In its Monetary Policy Committee (MPC) meeting held on October 7, 2025, the CBK announced the reduction of the Central Bank Rate (CBR) from 9.50% to 9.25%, marking the eighth consecutive rate cut.
“The Monetary Policy Committee (MPC) decided to lower the Central Bank Rate (CBR) by 25 basis points to 9.25 percent from 9.50 percent,” the CBK said in its statement.
The Committee noted that the move is intended to stimulate commercial bank lending to the private sector, support economic activity, and maintain stable inflation expectations and exchange rate conditions.
Global and Domestic Outlook
The MPC observed that global growth remained resilient in 2025, buoyed by early exports to the U.S., improved financial conditions, and strong consumer spending. However, growth is expected to decelerate in 2026 due to rising tariffs, weak global demand, and geopolitical tensions.
Global inflation has edged up slightly, driven by food prices and tariffs, but is projected to ease as energy prices decline and demand slows. Central banks in major economies remain cautious about rate cuts.
Domestically, Kenya’s inflation stood at 4.6% in September 2025, up marginally from 4.5% in August, and remains within the target range of 2.5%–7.5%. Core inflation dropped to 2.9%, largely due to falling prices of processed foods such as maize flour.
“Overall inflation is expected to remain below the midpoint of the target range in the near term, supported by stable energy prices and continued exchange rate stability,” the MPC noted.
Economic Performance and Projections
Kenya’s economy grew by 5.0% in Q2 2025, up from 4.6% in Q2 2024, driven by rebounds in industry, stable agriculture, and strong service sector performance.
The CBK maintained its 2025 growth forecast at 5.2% and revised its 2026 projection slightly upward to 5.5%, citing continued resilience in services and agriculture, alongside a recovery in industry.
The September Agriculture Sector Survey indicated that the harvest season, stable fuel prices, and exchange rate stability will help anchor inflation, though seasonal vegetable price increases may exert moderate pressure.

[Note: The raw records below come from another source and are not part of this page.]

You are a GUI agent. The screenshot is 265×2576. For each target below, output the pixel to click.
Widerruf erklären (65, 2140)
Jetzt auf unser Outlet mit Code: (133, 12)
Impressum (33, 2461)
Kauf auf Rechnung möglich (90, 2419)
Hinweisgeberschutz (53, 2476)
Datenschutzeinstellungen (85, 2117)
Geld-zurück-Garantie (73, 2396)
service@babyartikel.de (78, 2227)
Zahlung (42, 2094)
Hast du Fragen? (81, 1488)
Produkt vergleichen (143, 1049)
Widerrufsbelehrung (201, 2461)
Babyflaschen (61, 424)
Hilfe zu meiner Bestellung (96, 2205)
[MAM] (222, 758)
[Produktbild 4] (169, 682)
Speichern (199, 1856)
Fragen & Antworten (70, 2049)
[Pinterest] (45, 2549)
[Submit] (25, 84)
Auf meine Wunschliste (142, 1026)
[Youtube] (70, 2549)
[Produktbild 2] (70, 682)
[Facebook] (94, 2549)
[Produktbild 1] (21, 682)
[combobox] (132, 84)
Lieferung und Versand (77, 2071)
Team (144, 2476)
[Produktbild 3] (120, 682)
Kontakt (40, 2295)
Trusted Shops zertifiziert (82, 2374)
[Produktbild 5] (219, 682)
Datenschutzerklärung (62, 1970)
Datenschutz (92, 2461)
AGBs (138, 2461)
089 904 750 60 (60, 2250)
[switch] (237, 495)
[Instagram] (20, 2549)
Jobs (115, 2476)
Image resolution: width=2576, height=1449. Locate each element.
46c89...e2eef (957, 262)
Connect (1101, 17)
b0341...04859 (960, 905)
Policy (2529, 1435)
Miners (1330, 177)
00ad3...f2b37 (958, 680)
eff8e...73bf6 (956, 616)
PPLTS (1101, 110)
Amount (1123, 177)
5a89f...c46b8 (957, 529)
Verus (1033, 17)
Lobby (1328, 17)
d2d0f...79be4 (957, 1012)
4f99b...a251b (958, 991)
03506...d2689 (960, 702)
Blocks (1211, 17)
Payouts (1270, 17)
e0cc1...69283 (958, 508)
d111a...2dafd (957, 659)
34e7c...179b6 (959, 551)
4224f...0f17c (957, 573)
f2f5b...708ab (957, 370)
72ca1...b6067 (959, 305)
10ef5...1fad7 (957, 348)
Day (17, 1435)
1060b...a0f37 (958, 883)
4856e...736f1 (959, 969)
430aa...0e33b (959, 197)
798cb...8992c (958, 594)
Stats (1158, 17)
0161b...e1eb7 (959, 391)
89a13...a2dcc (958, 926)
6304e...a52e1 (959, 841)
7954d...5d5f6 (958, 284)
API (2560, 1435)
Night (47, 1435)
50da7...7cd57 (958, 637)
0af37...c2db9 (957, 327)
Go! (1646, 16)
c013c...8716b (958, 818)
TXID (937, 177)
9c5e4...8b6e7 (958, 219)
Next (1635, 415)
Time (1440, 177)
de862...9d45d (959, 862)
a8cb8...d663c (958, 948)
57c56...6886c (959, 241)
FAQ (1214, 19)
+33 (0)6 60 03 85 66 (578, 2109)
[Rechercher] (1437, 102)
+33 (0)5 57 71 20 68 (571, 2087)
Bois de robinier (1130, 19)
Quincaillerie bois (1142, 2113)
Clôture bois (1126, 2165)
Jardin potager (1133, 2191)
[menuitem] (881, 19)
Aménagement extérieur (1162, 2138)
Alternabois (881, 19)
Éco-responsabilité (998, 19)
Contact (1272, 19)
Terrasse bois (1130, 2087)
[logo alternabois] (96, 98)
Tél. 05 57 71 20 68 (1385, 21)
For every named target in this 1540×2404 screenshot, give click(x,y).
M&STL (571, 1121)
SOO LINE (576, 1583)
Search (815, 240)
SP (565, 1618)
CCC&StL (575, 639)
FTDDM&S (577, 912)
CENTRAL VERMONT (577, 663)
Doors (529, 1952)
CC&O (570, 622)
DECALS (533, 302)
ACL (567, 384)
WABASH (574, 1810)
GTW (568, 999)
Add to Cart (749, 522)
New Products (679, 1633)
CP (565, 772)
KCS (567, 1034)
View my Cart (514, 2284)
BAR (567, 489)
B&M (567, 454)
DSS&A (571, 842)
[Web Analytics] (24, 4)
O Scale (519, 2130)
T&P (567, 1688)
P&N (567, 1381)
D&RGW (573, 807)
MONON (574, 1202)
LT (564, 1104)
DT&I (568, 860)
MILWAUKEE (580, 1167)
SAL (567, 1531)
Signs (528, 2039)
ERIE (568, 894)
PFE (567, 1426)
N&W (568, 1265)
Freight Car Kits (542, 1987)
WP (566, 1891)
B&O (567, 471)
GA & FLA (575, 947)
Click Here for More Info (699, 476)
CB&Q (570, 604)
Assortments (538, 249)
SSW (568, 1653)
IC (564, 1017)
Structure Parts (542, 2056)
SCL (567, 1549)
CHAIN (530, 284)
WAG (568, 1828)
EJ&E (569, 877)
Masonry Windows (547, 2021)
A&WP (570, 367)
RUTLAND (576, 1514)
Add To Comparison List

External Sector and Banking Stability
Kenya’s exports rose by 3.6%, led by horticulture, coffee, manufactured goods, and apparel, while imports increased by 9.2%. The current account deficit is now projected at 1.7% of GDP, up from a previous estimate of 1.5%.
The banking sector remains stable, with strong liquidity and capital adequacy. Gross non-performing loans (NPLs) declined to 17.1% in September from 17.6% in June, with improvements noted in construction, real estate, tourism, and trade.
“Growth in commercial banks’ lending to the private sector stood at 5.0 percent in September 2025, up from 3.3 percent in August and -2.9 percent in January,” the CBK reported.
Despite elevated debt levels, Kenya continues to manage refinancing risks through bond buybacks and other measures aimed at stabilising its financial position.